Do this: List every row that contains the word "height" and copy each of those rows in full.

Input:

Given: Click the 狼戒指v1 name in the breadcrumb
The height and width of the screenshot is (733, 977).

* * *

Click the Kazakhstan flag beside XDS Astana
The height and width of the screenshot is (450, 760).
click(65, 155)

* * *

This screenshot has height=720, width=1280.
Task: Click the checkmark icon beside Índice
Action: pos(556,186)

The output:
The height and width of the screenshot is (733, 977).
The height and width of the screenshot is (450, 760).
This screenshot has height=720, width=1280.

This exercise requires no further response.